Thatcher in Britain and Ronald Reagan in the USA shared similar ideas and policies that are now known broadly as “neoliberalism” (Harvey, 2005). Both were influenced by Friedrich Hayek and Milton Friedman. Reagan, who was President of the USA from 1981 to 1989, in response to the legacy of Roosevelt and his New Deal strategy, adopted liberal economic policies. Reagan developed a strategy to reduce government spending, cut taxes, and reduce regulation. The Budget and Reconciliation Act of 1981 introduced program cuts, brought in taxation cuts that favored the wealthy, and expanded means testing of welfare entitlements. In the short term, these policies had the effect of stimulating growth and reducing unemployment. The legacies of the New Deal and the British welfare state were revised, if not finally undermined, by both Reagan and Thatcher. Keynesian economic theories were replaced by free market doctrines under the Washington Consensus and by a social agenda that changed American and British capitalism. It can be argued however that Reagan only began the move towards small government, because at the same time, he increased expenditure on the military. Nevertheless, Reaganomics were continued by both Presidents George W. Bush and Bill Clinton. In particular, Clinton continued to support financial deregulation and free trade under the NAFTA agreement. He passed the “Personal Responsibility and Work Opportunity Act” in 1996. The purpose of the Act was to reduce the welfare rolls. Welfare benefits would be withdrawn from a person who failed to seek work or who declined the offer of work. The Act allowed employers to reduce wages and increase the burdens of work without appropriate compensation. In short, neo-liberalism was a policy shared by both Republican and Democratic administrations (Meeropol, 1998).

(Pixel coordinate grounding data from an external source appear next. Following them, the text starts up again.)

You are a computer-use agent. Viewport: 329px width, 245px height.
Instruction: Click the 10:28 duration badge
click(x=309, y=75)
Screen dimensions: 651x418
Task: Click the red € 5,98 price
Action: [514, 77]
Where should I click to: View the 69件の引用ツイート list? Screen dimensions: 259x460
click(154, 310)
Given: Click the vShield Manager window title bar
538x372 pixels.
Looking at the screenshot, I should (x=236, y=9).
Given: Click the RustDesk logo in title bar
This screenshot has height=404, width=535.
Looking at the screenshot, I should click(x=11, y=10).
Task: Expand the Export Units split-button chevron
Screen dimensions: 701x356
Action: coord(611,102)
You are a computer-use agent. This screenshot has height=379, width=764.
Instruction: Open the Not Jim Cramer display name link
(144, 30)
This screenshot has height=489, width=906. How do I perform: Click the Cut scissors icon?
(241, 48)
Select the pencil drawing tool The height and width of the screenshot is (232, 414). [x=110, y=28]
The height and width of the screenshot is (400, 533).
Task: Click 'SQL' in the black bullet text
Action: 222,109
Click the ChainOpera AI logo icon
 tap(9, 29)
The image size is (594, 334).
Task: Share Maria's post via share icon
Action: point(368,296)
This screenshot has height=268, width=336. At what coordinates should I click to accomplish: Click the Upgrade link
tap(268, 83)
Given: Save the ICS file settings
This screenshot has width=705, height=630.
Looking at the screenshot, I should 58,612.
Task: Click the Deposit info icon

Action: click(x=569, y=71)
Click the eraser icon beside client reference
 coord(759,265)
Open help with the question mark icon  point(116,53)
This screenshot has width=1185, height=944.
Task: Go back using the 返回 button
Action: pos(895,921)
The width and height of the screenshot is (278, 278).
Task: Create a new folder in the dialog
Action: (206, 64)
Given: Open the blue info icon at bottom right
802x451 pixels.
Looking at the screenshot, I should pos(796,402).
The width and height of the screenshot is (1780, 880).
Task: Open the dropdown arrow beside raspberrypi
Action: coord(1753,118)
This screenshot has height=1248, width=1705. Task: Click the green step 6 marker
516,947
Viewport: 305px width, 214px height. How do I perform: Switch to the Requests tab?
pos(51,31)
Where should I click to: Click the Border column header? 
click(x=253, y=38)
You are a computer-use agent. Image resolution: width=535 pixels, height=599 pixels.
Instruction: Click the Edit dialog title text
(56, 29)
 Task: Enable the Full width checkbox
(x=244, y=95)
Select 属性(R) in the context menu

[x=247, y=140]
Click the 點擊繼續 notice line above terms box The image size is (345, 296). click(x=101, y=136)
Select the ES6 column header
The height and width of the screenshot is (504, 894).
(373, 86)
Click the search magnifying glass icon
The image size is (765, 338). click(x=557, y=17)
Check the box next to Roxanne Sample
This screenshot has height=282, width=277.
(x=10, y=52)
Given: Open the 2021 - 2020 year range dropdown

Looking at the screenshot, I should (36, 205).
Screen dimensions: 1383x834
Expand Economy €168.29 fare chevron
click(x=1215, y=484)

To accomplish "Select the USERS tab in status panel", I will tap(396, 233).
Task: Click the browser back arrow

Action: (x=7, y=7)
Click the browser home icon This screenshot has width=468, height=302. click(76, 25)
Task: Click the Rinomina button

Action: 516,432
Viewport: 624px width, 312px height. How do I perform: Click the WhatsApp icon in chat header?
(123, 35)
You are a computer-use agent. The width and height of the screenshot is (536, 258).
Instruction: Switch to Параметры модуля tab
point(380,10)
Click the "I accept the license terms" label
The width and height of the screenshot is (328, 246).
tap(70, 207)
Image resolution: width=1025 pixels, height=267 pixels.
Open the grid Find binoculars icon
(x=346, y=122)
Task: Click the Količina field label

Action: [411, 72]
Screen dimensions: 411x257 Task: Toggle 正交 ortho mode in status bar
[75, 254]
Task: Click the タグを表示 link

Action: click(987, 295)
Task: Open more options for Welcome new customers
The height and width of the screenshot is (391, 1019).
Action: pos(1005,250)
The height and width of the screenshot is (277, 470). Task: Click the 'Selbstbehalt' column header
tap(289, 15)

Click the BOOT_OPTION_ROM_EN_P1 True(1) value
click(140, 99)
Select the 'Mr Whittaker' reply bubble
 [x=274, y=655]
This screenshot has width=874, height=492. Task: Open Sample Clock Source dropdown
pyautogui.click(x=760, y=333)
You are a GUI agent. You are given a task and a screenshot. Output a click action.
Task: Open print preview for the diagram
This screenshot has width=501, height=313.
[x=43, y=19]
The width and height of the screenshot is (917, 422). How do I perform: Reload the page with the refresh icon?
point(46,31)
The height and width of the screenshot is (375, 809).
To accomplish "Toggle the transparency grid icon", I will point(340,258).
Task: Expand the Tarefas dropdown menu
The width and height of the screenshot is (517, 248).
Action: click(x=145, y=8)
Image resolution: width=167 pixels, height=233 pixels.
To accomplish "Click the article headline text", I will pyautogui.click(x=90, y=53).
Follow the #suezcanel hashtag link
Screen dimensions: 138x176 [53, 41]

This “financialization of capitalism” was the background to the subsequent financial crisis with the collapse of Lehman Brothers Holdings Inc. in 2008, following the failure of two hedge funds in Bear Stearns in 2007 (Greenberg, 2010). In the same year, the British bank Northern Rock applied for emergency support from the Bank of England. The bank was nationalized at a cost of 100 billion sterling. Further bailouts were required in Iceland, the Benelux governments, and Germany. The financial crisis was a consequence of deregulated markets, speculation in the housing market, and dependence on sub-prime mortgage strategies (Calhoun & Derluguian, 2011). The British economy was highly exposed because the finance sector generated 30% of the gross domestic product compared to 8% in the USA. In response to the crisis, “austerity packages: were imposed on “southern Europe,” namely Greece, Spain, and Portugal. In retrospect, these strategies may have caused unnecessary damage to both economy and society as they reduced economic growth rates and produced a downward spiral. The measures also produced political chaos. Contemporary populist movements in Europe such as Podemos in Spain (Booth & Baert, 2020) and in Syriza Greece (Ovenden, 2015) have been associated with the response to the financial crisis and the imposition of austerity packages.

These economic and political developments had been anticipated by Karl Polanyi (1944) in The Great Transformation. His topic was not the transformation of capitalism as such, but the market and the marketization of society, and the damage it had inflicted on society and on the natural world. Polanyi rejected the idea of “free markets” arguing that they always depended on state intervention. In fact, laissez-faire was planned to protect the property values and the wealth of the bourgeoisie. The gold standard played a crucial role in protecting the assets of the elite that managed the City of London. At the same time, the “free” labor markets were designed to force workers to accept the employment conditions on offer to avoid the harsh conditions of the poor house. Polanyi was obviously aware of the challenge of free markets to the well-being of the citizens. By contrast, the Marshall’s evolutionary model of the expansion of citizenship from legal, to political to social rights, presented an optimistic picture of British social history. Marshall, and typically those British sociologists who adopted his typology of rights, did not envisage the sudden decline and ultimate erosion of such rights that followed neoliberal policies. By contrast, Dahrendorf (1990:121), who died in 2009, had witnessed what he called the rise of “casino capitalism.”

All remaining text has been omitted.